« Chaque indivisaire peut user et jouir des biens indivis conformément à leur destination, dans la mesure compatible avec le droit des autres indivisaires », précise l’article 815-9 du Code civil. En théorie, tous les indivisaires ont donc la possibilité d’occuper une maison en indivision. En pratique, cela n’est pourtant pas toujours aussi simple. Explications.
Qu’est-ce qu’une maison en indivision ?
On parle d'indivision quand plusieurs personnes détiennent des parts (égales ou non) d’une maison. Celle-ci peut avoir été reçue en héritage, mais il peut aussi s’agir de concubins ou d’amis qui ont décidé d’acheter un bien immobilier en indivision pour mutualiser les frais d’achat et d’entretien.
Occuper une maison en indivision : de quelles façons ?
Si tous les indivisaires considèrent la maison en indivision comme leur résidence secondaire, ils ont la possibilité d'y séjourner à tour de rôle ou de s'y réunir pour les vacances.
Il peut arriver que l'un des indivisaires demande à ses cohéritiers, ses amis, voire son ex (selon la situation) de s'installer dans cette maison. Dans ce cas, il leur verse une indemnité, à moins qu’ils aient prévu un autre accord. C’est ce qu’explique l’article 815-9 du Code civil : « Le coïndivisaire qui use ou jouit privativement du bien indivis est redevable d’une indemnité, sauf convention contraire ».
Pour calculer ce dédommagement, il faut s’appuyer sur la valeur locative du bien, appliquer un abattement de 20 %, puis tenir compte du nombre de parts qui revient à chacun. Par exemple, un frère et une sœur héritent à parts égales (50/50) d’une maison familiale d’une valeur locative mensuelle de 1 200 €. Le frère désire y habiter, il devra payer à sa sœur : 1 200 - 20 % = 960 x 50 % = 480 €.

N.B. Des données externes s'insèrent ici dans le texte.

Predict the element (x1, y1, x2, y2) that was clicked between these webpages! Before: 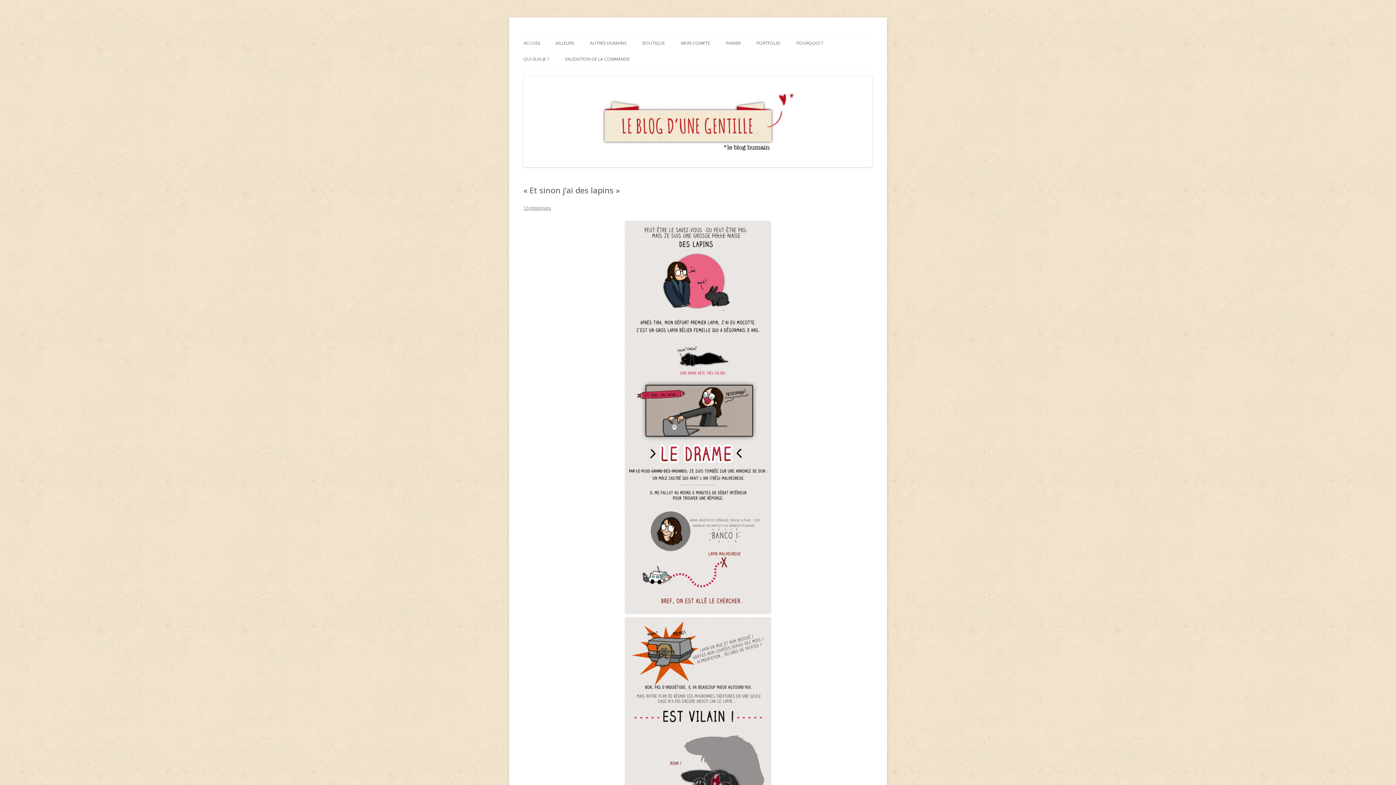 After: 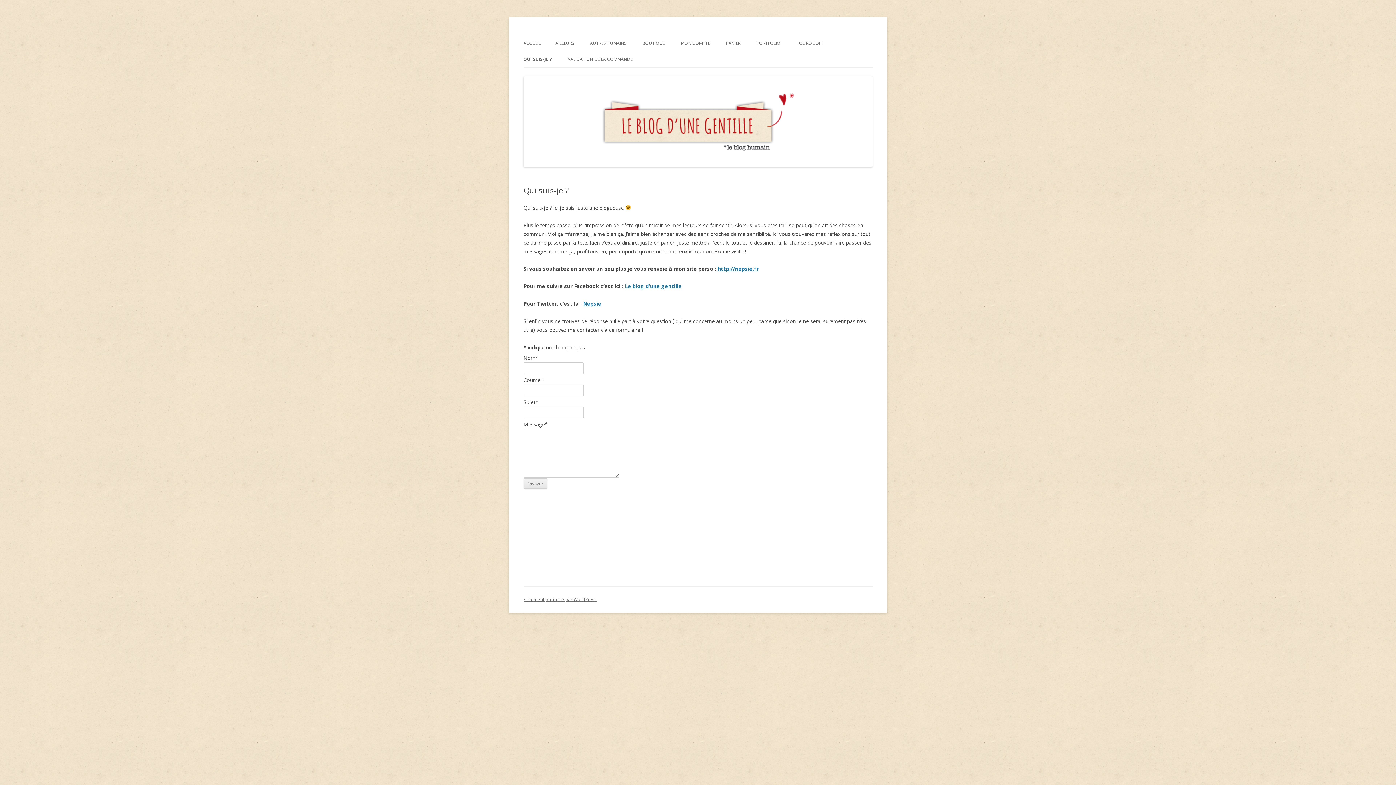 Action: bbox: (523, 51, 549, 67) label: QUI SUIS-JE ?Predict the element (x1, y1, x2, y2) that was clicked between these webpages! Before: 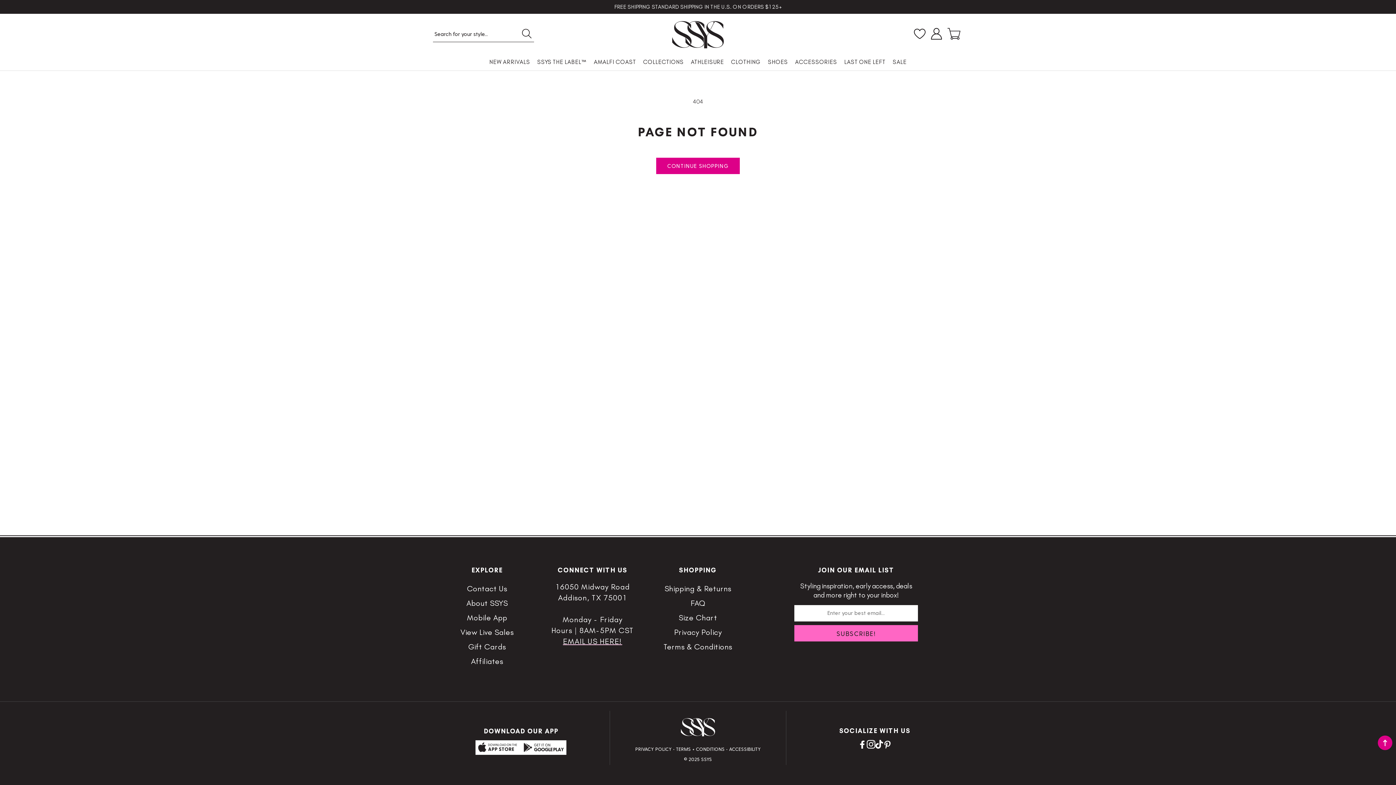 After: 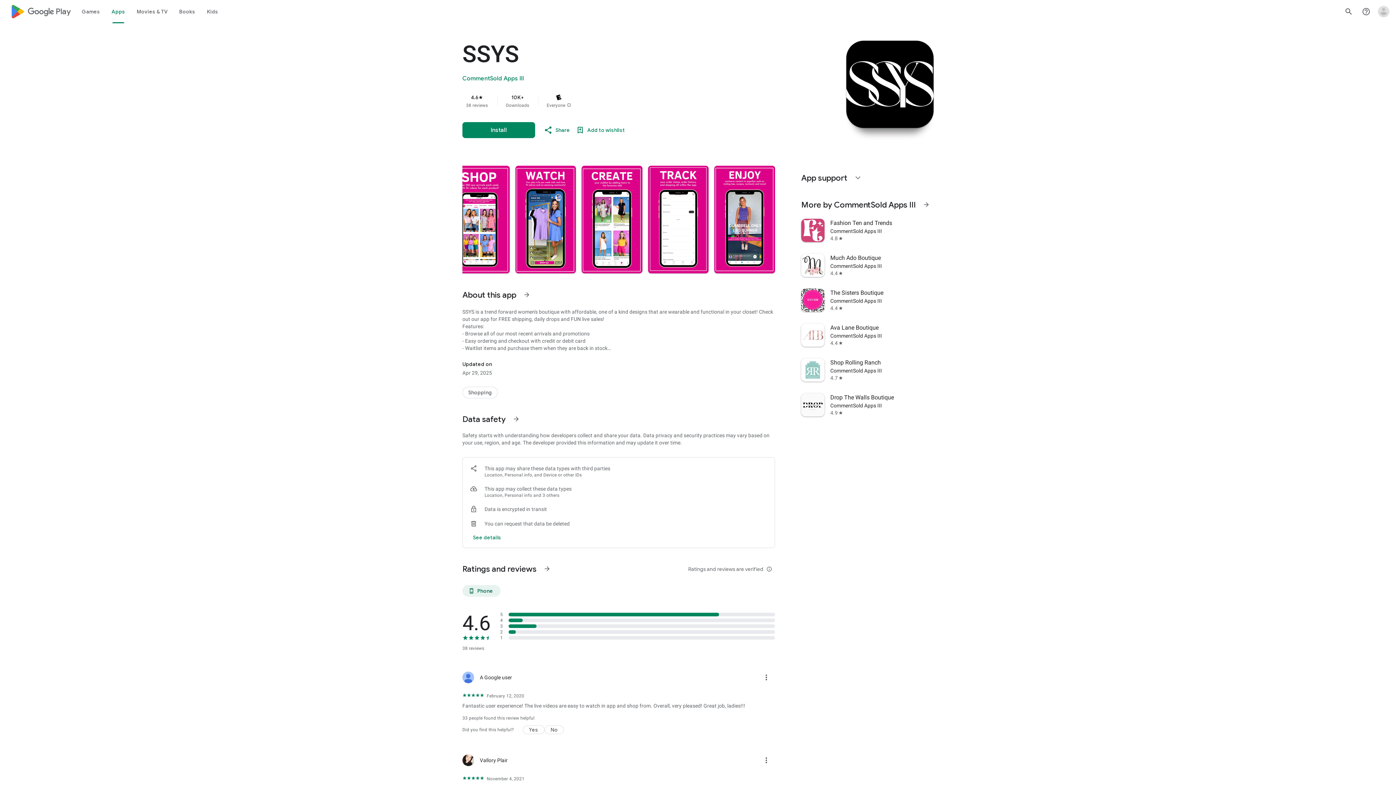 Action: bbox: (521, 740, 566, 758)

Il est également possible que plusieurs indivisaires veuillent l’occuper. Si la surface du bien et la qualité de leurs relations le permettent, il n’existe aucune contre-indication à cet arrangement.
Si personne ne souhaite y vivre, la maison peut être mise en location. Cela permet que la demeure soit entretenue et cela évite aux indivisaires de payer la taxe sur les logements vacants. Cependant, ils peuvent aussi choisir de la mettre en vente.
À noter :
Si tous les héritiers ne sont pas d’accord sur le montant de l’indemnité à verser, il faut alors s’en référer au juge. Si l’occupant refuse de mettre la main à la poche, rappelez-lui ses obligations légales dans un courrier recommandé. Enfin, n'hésitez pas à faire appel à un médiateur, s’il fait la sourde oreille. En dernier recours, sollicitez le tribunal.
Les devoirs de l’indivisaire occupant
Celui qui occupe le bien a le devoir de l’entretenir et d’assumer les charges liées à son occupation. Cela passe, par exemple, par le paiement de l’assurance habitation et des factures d’électricité, et par la prise en charge des petites réparations nécessaires, tout comme le ferait le locataire de n’importe quel bien immobilier.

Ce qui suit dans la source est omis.